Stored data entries

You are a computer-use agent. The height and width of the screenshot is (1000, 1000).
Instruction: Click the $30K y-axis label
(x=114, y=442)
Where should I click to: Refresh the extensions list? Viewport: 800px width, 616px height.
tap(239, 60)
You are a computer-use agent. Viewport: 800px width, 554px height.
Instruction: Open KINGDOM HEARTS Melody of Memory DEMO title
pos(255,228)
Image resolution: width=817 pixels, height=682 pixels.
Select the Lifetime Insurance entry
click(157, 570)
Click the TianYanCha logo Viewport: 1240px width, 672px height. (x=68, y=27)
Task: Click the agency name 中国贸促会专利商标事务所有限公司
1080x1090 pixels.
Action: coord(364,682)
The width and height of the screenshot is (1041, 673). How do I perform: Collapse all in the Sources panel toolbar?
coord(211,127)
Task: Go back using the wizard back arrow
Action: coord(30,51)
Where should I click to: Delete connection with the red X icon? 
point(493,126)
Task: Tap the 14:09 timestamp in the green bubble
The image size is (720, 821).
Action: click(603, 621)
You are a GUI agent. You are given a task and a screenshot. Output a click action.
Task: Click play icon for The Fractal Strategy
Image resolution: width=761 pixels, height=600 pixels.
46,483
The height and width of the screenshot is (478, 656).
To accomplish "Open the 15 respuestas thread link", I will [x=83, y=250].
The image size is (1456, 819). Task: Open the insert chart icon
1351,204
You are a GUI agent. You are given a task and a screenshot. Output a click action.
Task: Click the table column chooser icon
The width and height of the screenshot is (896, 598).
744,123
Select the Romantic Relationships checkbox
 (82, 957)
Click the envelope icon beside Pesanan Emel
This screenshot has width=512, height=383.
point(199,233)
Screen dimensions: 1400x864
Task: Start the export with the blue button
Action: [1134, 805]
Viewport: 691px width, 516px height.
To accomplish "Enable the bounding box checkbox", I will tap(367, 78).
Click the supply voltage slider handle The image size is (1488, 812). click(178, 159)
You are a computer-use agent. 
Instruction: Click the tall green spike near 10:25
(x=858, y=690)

## Exercise instructions
Every line from the line containing "Instruction: Open KINGDOM" through the line containing "Task: Click the agency name 中国贸促会专利商标事务所有限公司" in the records above must be retyped exactly. Leave out the rest.

## Expected output
Instruction: Open KINGDOM HEARTS Melody of Memory DEMO title
pos(255,228)
Image resolution: width=817 pixels, height=682 pixels.
Select the Lifetime Insurance entry
click(157, 570)
Click the TianYanCha logo Viewport: 1240px width, 672px height. (x=68, y=27)
Task: Click the agency name 中国贸促会专利商标事务所有限公司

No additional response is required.